Legal career adds authenticity to debut novel
Retired lawyer and long-time Shoreham resident Ian Wilson has just brought out his first novel.
“Much of the action in the story is in Lewes, Brighton and Worthing,” says Ian.
The book is available on Amazon Kindle and is called Seeds of Death. For Ian, it represents the fulfilment of a long-held ambition – one delayed by a distinguished law career.
“I was born at the end of World War Two in New Delhi, India. My father was a captain in the Royal Engineers and met my mother, then a nurse, whilst in hospital in Shimla. My mother had been brought up in Calcutta.
“We returned to the UK when I was only three months old, so I had no recollection of the country. I returned 12 years ago and visited the hospital in Delhi where I was born and the hospital in Shimla where my parents met.
“I was bowled over by India, rather like Joanna Lumley who was born there but left before she was one.
“I went to school in Brighton and at 18 took what were then called articles in a firm of solicitors in the town. Five years later I qualified as a solicitor. I was drawn to litigation work and revelled in court appearances.
“I enjoyed advocacy and was once described by an usher at court as the local ‘Perry Mason’! Throughout a long career I represented defendants in numerous murder cases and later, having gained higher courts advocacy rights, appeared for the CPS and HM Customs and Excise in the Crown Court.
“I was appointed a part-time employment tribunal judge and later a Recorder (part time Crown Court judge). I sat in the Crown Courts of Sussex, Kent and Surrey for 15 years. I became senior partner in a firm of Brighton solicitors Dean Wilson LLP which I partly founded back in 1973.
“Since school days I had always wanted to write but time constraints only allowed me to write letters to The Times, the first one being published when I was only 19! On retirement from the practice I enrolled on a six-month creative writing course at Northbrook College and was encouraged by some of my fellow students to use my court experience as the basis for a novel.
“I decided to weave India into the story and much of the investigation by the Sussex police is in India. However, the main action is here in the UK culminating in a trial at Lewes Crown Court. The main plot revolves around the determination of the dead woman’s mother, who lives in Arundel, to force the CPS to prosecute the alleged perpetrator. Having eventually persuaded the CPS to prosecute with the help of a local MP, the story is about the efforts of the police to obtain evidence against the accused, who in turn alleges that the deceased’s female flat mate was responsible for the death.
“The accused had been having an affair with the dead woman in the British Embassy in New Delhi, but she discovered he had been taking bribes from a construction firm for government contracts. If he were found out, his career would be over. Thus he had a clear motive and the means to drop some deadly seeds into her food the night before she flew back to the UK on leave.
“The dead woman’s flatmate back in the UK, a local barrister, was devastated to find out that the woman she shared a flat and bed with had been having a ‘straight’ relationship with her fellow male employee in New Delhi. The accused, who represented himself at the trial, alleged that the flat mate’s motive was that if she could not have the deceased then nobody else would.
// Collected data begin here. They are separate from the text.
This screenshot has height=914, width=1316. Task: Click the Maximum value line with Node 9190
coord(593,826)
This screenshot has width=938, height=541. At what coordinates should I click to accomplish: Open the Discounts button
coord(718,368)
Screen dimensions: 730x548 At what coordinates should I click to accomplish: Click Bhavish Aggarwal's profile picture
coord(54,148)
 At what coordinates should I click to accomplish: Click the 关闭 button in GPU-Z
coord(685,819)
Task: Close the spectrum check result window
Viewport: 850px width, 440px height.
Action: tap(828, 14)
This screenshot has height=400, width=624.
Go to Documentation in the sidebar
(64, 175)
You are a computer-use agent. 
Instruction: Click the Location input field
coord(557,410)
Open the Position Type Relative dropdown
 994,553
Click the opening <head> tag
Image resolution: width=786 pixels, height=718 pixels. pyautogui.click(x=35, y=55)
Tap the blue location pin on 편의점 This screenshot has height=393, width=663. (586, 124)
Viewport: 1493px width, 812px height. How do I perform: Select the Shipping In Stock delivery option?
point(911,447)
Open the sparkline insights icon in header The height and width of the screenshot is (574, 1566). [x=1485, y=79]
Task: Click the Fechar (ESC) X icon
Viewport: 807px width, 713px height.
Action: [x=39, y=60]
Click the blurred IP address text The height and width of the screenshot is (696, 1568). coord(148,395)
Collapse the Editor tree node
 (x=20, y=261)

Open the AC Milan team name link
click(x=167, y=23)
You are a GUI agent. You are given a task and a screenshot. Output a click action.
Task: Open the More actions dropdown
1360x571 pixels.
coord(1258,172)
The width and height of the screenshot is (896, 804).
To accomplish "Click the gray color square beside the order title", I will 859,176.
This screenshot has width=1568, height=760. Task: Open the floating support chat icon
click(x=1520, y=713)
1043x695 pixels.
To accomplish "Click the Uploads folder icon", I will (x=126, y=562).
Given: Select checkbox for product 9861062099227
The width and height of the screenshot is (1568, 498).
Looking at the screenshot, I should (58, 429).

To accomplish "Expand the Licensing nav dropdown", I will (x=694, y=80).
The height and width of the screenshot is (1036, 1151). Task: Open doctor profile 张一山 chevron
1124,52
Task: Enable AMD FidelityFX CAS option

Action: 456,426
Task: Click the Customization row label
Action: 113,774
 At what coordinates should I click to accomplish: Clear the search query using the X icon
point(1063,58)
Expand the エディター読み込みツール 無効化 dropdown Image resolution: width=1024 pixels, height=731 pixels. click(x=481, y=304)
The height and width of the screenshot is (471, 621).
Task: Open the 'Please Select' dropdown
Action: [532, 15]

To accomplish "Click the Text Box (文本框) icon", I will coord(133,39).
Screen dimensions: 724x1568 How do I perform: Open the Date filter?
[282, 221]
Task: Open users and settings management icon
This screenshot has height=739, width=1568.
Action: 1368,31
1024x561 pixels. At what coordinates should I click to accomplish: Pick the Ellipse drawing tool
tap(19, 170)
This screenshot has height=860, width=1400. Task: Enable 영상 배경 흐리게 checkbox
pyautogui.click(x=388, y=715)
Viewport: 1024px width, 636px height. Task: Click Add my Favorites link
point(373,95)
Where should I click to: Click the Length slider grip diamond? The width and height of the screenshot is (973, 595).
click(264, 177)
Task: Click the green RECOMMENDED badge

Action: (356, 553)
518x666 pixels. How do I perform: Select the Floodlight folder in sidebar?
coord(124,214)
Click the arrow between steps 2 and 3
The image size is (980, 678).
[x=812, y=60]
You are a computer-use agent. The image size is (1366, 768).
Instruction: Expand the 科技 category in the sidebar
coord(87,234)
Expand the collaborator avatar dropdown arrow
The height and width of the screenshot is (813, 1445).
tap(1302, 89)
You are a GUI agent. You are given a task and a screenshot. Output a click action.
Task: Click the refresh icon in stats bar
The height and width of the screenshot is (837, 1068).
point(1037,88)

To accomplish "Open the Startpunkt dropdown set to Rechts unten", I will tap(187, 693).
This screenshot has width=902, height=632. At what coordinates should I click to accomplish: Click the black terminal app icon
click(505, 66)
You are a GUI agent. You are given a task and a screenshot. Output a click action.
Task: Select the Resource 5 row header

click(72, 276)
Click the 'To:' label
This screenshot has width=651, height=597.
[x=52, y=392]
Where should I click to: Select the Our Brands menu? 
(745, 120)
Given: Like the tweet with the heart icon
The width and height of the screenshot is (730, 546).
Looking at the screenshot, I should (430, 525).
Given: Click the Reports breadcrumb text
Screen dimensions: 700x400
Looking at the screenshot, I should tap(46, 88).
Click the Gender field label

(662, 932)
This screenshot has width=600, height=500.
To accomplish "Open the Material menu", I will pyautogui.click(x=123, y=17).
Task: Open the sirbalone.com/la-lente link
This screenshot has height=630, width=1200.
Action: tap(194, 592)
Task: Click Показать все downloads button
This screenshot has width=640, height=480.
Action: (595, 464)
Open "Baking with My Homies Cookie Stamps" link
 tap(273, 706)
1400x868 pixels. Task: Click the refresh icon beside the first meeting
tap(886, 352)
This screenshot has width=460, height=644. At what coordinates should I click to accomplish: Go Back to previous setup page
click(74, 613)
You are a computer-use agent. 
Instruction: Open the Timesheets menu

“The climax is the attempt made by this jilted lover to kill the accused whilst he was in custody. The police are desperate to find this woman whom they are sure intends to harm the accused but they do not know how or when. A somewhat complicated plot! I will not spoil the ending.
“I describe the various hearings in some detail hopefully giving a flavour to what goes on behind the scenes in criminal trials.”